When he saw the exponential growth in Facebook in 2009-10, Usman realised that the time was right to bring Identifii to market. He knew his idea needed major distribution – and FB was the channel.

As with all start-ups, it’s not been plain sailing. He explained how joining the Founders Institute in Singapore was a turning point. He made connections, found mentors to help refine his ideas – and was able to secure the funding needed to start things rolling.

Usman’s perception of Singapore, South East Asia and the surrounding areas was compelling listening for me. “LinkedIn awareness in Singapore with the youth audience is close to 0%. People here are still choosing careers based on traditional pressures like parents wishes, brands and the paycheck size.
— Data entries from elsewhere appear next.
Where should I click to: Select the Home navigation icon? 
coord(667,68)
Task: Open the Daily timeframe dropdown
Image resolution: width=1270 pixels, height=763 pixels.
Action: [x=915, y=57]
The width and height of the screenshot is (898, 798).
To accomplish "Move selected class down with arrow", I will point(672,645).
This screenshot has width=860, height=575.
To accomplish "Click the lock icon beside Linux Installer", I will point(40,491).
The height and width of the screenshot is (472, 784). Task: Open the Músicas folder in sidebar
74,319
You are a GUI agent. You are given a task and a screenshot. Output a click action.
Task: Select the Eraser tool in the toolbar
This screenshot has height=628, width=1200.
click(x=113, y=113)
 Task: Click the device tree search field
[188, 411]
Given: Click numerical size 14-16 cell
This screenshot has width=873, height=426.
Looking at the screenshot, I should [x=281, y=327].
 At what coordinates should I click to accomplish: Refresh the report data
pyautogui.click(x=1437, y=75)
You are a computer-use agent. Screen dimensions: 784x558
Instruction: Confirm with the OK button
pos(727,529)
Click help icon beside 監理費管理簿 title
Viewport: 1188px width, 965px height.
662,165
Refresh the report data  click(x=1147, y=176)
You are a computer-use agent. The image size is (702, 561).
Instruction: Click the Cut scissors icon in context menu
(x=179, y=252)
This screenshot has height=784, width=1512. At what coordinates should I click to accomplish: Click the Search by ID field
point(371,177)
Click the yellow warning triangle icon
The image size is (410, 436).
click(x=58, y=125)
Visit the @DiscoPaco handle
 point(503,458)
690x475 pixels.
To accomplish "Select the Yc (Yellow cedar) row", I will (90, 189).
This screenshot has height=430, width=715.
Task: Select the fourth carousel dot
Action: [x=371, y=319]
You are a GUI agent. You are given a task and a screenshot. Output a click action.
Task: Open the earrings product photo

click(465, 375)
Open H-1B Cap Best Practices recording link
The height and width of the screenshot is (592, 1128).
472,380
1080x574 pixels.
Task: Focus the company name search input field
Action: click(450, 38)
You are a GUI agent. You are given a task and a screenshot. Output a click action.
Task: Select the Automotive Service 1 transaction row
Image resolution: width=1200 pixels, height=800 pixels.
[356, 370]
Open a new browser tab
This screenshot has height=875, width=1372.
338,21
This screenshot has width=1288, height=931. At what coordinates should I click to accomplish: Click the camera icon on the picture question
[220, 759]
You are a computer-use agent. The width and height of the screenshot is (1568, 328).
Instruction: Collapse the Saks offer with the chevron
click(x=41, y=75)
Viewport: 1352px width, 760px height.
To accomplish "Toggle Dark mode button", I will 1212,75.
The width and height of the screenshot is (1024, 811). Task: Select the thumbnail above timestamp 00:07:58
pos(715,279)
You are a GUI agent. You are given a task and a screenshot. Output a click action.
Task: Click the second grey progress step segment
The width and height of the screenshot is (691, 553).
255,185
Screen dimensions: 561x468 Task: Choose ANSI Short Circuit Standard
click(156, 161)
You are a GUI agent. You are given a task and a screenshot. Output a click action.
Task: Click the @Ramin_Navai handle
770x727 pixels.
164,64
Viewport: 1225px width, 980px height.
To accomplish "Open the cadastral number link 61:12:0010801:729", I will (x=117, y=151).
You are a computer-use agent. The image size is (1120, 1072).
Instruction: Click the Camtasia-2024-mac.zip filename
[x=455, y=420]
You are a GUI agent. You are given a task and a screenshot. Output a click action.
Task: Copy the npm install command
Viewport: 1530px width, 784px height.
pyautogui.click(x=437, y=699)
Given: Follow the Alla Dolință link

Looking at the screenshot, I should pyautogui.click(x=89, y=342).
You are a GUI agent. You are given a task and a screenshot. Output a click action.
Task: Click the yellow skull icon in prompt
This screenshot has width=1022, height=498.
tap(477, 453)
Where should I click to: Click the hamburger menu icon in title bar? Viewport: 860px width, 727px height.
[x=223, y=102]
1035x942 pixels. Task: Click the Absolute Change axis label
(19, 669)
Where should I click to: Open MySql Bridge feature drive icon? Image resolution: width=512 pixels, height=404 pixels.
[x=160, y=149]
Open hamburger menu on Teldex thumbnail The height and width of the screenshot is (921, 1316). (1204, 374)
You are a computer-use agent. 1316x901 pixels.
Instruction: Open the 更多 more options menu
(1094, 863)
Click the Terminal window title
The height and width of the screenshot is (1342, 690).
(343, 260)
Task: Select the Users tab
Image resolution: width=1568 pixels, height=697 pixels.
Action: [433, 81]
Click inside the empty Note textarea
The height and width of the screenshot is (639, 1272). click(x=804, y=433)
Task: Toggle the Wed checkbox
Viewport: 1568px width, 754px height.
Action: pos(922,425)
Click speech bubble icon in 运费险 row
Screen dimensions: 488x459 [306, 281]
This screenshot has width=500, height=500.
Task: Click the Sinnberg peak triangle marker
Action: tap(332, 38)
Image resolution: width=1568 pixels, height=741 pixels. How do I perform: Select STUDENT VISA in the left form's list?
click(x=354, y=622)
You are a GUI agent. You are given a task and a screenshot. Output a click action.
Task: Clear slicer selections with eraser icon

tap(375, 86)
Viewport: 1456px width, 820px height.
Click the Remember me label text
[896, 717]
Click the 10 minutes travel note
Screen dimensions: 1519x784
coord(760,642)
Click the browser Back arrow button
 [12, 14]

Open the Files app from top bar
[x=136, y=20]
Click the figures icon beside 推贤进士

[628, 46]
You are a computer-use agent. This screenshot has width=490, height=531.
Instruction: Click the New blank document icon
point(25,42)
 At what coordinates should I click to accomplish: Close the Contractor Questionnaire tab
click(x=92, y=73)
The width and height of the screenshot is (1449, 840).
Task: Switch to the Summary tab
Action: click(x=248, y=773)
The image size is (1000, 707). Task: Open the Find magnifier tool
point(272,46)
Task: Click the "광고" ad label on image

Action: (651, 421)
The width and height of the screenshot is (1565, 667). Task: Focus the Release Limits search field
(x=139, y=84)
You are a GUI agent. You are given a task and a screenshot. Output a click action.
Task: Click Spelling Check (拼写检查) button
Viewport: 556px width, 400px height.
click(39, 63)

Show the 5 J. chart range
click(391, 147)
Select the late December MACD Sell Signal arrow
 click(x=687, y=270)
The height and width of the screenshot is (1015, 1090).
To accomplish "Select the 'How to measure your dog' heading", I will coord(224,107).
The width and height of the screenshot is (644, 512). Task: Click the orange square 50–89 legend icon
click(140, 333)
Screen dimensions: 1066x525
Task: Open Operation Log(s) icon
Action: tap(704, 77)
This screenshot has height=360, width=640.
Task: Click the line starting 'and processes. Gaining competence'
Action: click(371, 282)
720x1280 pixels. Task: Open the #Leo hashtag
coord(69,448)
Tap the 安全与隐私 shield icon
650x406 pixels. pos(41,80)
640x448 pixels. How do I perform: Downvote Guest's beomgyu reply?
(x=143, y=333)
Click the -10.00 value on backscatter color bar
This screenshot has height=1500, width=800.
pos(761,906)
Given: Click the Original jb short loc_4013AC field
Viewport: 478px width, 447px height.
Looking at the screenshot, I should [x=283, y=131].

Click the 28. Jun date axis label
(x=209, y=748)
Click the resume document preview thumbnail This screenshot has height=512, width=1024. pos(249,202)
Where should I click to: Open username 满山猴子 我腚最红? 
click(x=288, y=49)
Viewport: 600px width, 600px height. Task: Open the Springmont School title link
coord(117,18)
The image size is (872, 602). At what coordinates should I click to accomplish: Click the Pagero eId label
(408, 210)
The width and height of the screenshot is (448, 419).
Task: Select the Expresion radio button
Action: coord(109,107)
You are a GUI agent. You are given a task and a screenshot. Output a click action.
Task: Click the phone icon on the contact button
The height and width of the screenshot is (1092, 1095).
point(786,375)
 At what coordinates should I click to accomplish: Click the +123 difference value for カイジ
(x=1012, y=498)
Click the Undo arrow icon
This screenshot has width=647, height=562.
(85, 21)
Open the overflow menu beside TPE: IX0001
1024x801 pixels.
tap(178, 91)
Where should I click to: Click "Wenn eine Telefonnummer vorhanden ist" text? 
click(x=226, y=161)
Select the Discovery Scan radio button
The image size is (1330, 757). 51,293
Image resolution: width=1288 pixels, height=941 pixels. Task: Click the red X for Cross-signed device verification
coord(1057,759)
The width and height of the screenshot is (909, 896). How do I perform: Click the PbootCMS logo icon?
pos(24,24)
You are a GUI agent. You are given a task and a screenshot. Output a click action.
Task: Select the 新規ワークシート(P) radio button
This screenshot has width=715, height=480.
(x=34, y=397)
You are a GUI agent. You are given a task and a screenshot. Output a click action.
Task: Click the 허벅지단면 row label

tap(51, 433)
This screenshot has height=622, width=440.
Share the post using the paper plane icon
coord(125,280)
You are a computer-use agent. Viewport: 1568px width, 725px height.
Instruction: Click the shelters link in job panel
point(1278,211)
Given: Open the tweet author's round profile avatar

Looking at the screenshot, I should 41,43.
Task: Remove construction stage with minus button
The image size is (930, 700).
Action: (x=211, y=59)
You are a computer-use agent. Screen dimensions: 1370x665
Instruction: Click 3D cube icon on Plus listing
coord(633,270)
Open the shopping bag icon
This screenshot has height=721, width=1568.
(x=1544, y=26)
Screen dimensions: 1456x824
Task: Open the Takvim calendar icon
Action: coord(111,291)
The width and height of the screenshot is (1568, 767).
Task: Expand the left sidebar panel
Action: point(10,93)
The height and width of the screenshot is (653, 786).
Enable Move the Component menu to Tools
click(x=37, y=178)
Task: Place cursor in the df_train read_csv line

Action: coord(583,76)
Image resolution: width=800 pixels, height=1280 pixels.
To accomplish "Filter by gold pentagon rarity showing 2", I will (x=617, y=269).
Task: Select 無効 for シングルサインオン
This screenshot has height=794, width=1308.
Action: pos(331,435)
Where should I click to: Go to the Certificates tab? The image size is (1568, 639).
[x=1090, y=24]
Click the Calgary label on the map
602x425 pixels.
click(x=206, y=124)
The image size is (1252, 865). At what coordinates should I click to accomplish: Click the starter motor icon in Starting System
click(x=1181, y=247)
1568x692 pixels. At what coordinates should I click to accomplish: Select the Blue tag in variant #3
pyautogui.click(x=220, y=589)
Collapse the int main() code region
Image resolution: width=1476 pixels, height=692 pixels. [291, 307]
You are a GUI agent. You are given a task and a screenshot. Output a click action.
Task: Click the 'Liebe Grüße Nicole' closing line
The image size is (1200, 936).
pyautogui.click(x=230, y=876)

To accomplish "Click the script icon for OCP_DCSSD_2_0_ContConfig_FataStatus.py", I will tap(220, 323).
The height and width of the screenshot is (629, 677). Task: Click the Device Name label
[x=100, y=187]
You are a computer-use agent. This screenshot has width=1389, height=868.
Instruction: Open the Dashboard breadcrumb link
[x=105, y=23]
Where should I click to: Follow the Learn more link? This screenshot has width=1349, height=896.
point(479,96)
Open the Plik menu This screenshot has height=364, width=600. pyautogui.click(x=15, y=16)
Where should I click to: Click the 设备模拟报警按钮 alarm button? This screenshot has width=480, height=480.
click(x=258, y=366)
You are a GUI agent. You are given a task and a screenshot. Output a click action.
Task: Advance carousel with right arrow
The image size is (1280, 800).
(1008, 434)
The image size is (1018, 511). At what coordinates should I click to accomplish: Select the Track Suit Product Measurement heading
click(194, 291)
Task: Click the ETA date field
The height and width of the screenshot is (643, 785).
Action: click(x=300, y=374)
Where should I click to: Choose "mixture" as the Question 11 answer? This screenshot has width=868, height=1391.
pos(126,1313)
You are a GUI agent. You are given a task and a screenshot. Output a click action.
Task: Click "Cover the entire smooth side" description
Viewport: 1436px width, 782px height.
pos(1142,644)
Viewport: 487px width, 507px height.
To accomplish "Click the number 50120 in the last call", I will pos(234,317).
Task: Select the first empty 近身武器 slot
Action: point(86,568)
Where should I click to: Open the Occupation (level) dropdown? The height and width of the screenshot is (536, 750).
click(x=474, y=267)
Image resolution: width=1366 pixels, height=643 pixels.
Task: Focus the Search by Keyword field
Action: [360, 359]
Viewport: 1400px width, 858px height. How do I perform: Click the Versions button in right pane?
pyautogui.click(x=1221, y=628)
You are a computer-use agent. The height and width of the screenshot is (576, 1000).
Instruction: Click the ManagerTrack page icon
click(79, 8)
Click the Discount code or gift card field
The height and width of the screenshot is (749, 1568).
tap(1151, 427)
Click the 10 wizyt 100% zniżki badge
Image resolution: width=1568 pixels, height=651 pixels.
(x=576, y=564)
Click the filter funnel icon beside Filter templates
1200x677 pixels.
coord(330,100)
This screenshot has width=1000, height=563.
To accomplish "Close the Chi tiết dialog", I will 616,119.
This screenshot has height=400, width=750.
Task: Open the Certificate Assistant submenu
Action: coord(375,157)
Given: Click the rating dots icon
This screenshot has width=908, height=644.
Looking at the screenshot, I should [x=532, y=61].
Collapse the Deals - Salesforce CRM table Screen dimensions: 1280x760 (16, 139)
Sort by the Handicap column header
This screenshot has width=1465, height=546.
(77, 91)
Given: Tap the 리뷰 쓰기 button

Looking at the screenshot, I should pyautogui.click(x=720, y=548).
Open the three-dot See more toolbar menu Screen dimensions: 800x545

I believe that there is an opportunity for SMEs (Small & Medium sized Enterprises) to stop the traditional flow of talent to MNCs. We aim with Identifii to job match young talent with more satisfying jobs in the SME sector.”

I was surprised that the Identifii platform only allows access via a Facebook log-in. Usman explained: “We chose Facebook as a way to filter who came in to the site. LinkedIn also has very little take up in the region. However, in the future we will offer a straight forward log-in process and customer validation with Twitter and LinkedIn.”

Usman has a very intuitive feel of the youth audience. “Graduates have typically 6-800 friends on Facebook – it’s a new personal asset that this generation just takes for granted. It’s ‘just there!’. These links through their lifetime will be the links that will create partnerships, job offers and other opportunities.”

Identifii is currently in Alpha testing. He’s opened it up to about 150 people who he knows – or in my case have registered interest. It’s already seen a viral effect with 2,000 folk now using the service. I must admit at the end of the psychometric test when you say “you’ve got me dead right” – it does make you want to get your pals to give it a try. Quite infectious marketing.

Usman’s target audience is a graduate 2 years out of university or college who has just realised they have taken the wrong career path. Identifii will be there to help them get back on course.

As well as the many job sites on the web, Identifii faces competition from newcomers like Roundpegg, OneDayOneJob and BranchOut. I think Usman’s focus in English speaking Asia is a good strategy – and we might well see it transfer around the world too. As he identifies though: “The biggest challenge is building our relationships with employers to provide jobs for Identifii’s users. We currently have 25 businesses involved – and are aiming for 200 employers by summer. It’s essential we can prove we can match the new found awareness with a suitable job.”

Usman is intending to roll out a whole range of self-assessment/psychometric tests for Identifii. He wants to “democratise” this sort of testing by making them free or low price. He also intends to make them fun – so that people enjoy taking part.

I really like Identifii – and Usman’s vision of making the world a better place by getting Gen Y in to the jobs that match them! Do give Identifii and their psychometric test a try. Please do come back here and tell me what “sort of person you are”!